On October 2, 1999, Szabo, 24, and her coach, Gyongyossy, 37, were married in Bucharest. They didn't make their much-rumored romance public until shortly before the wedding. Eventually, Szabo would like to devote more time to her family and less time to training, 'After four or five years, I would like to take time off and have a baby. After that I will decide what to do with my career,' Szabo said in 2000.

At the Olympic Games in Sydney, CS Rapid won the Olympiad Gold with Gabriela Szabo

On a giant arena, filled with spectators, the feminine 5000 meters trial was announced. Among the athletes lined at the start we could clearly distinguish the Romanian Gabriela Szabo in red and yellow equipment. When the pistol went out, every runner was searching for the perfect spot. That spot was for Gabi, somewhere in front. The Yugoslavian Olivera Jevtic was leading the squad and after the first few laps it seemed she was running the show. After a few hundred meters the three Ethiopians qualified in the finals were grouped at the front.

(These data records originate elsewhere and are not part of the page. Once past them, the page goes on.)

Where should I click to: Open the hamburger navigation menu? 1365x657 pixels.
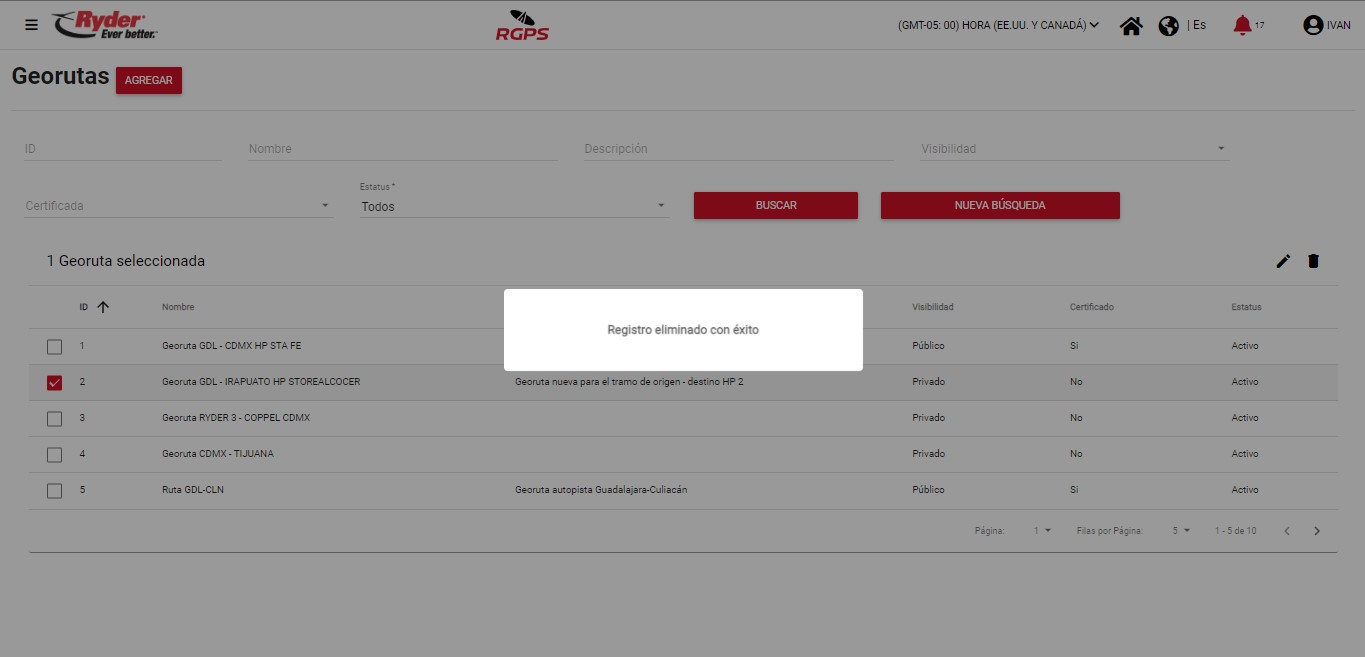pos(31,25)
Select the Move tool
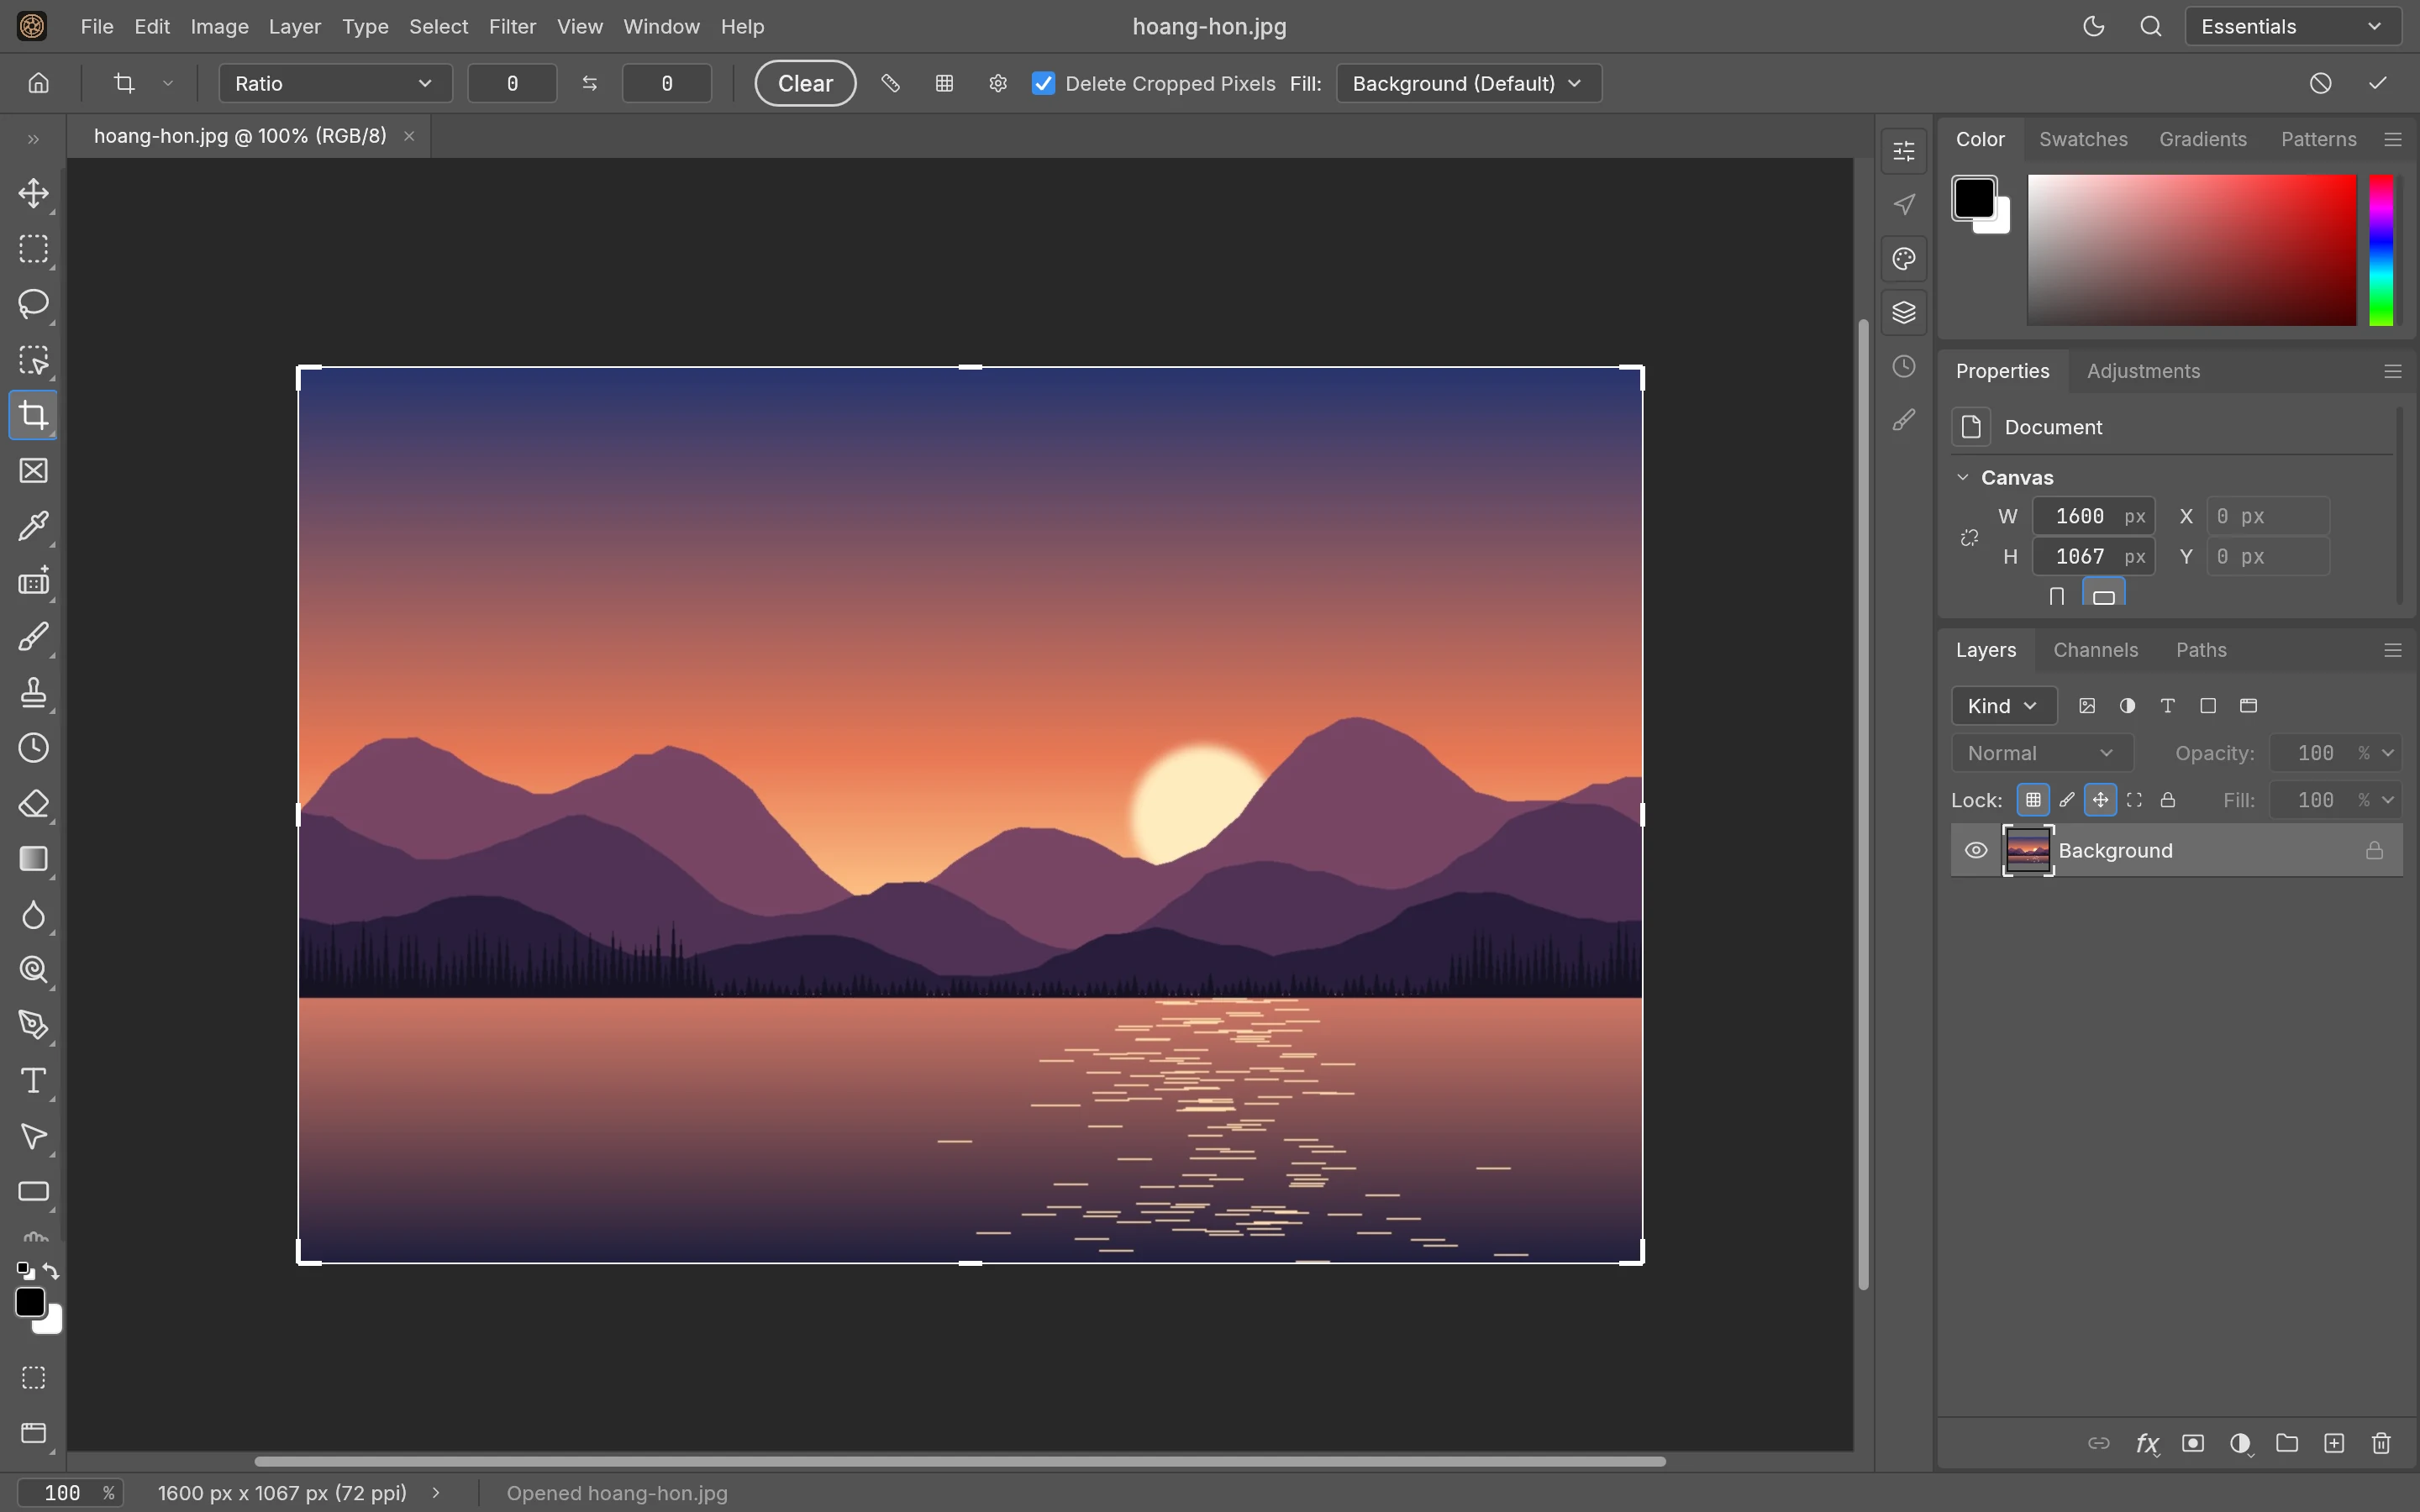The height and width of the screenshot is (1512, 2420). pos(34,193)
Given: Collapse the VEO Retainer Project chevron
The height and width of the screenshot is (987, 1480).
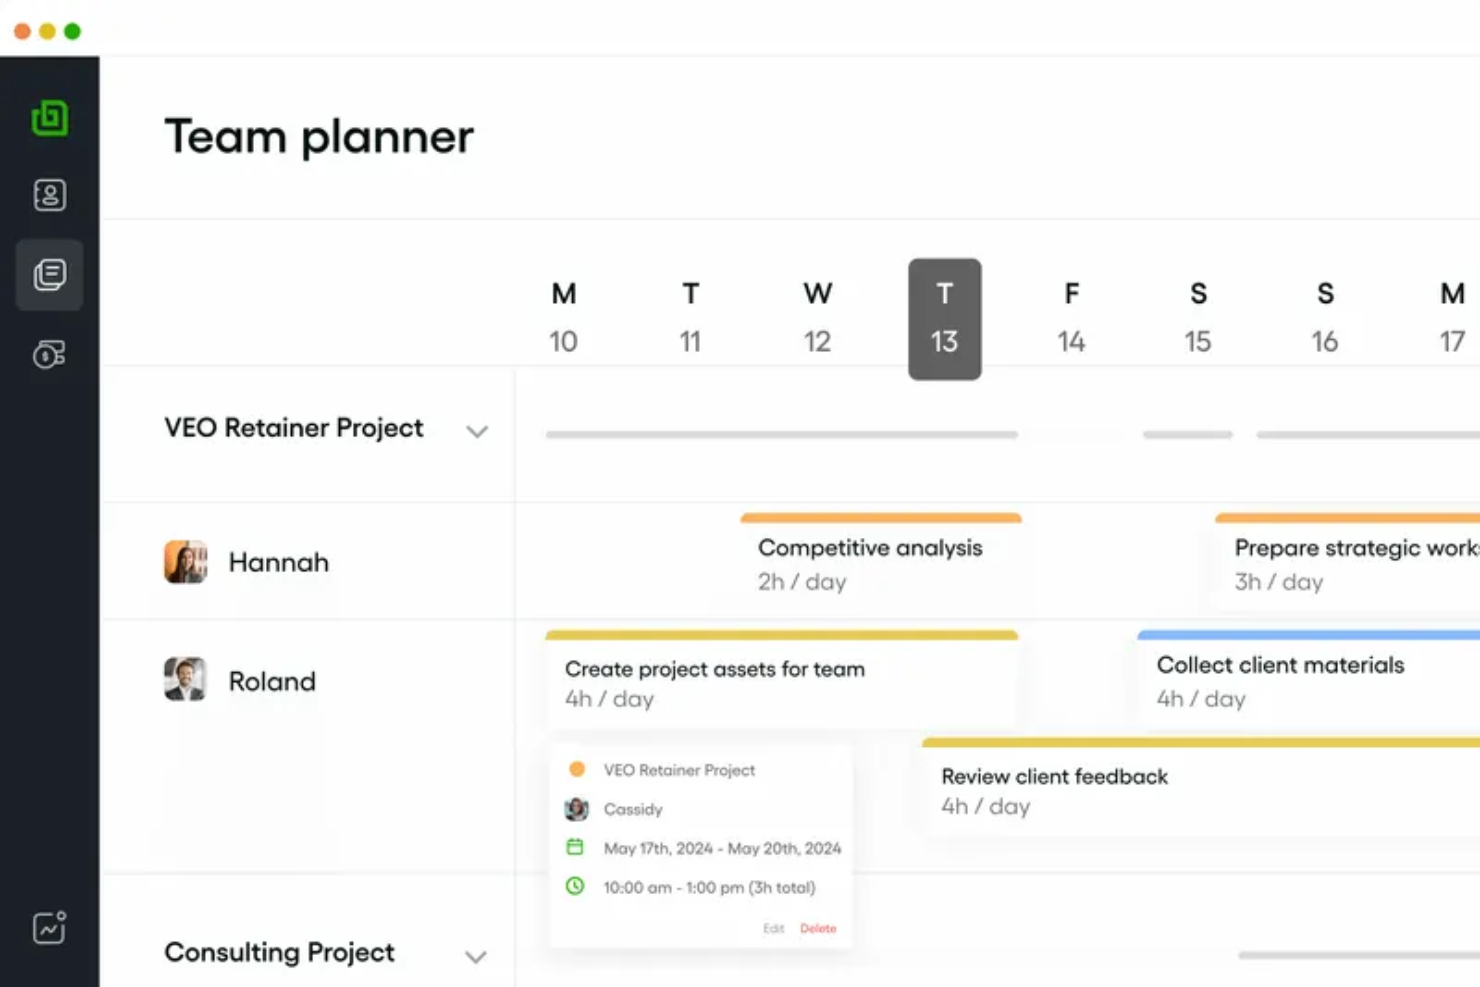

Eight laps before the final run the Yugoslavian forfeited. At the last lap where the true battle for the medal took place, Gabi and the Irish Sonia O'Sullivan, ahead taller than the other runners, launched the battle for the Olympic title. Gabi was leading the squad. The Irish tried to make use of her advantage but the Romanian increased her pace and won by 23 hundredths of a second. 14:40.79 was the new Olympic record. The first title on the Olympic games of Romanian athleticism after a twelve-year break. And the only title that Gabriela was missing. Emotions overtook her and for the first time she let her tears loose.
Declared athlete of the world last season, Gabi Szabo honoured her calling card and secured the only title she was missing. The little blonde, weighing only 42 kg also owns two more titles for World Champion for the same distance, won in 1997 and 1999, a World Title and a European Title for 3000 meters and last year she won the Golden League Circuit. After the extraordinary final of the 5000 meters course, she made a first statement: 'I feel fantastic. It was tough but I had the speed to stay ahead.' Afterwards she ran the honour tour clad in a tricolour flag that the swimmer Beatrice Caslaru offered.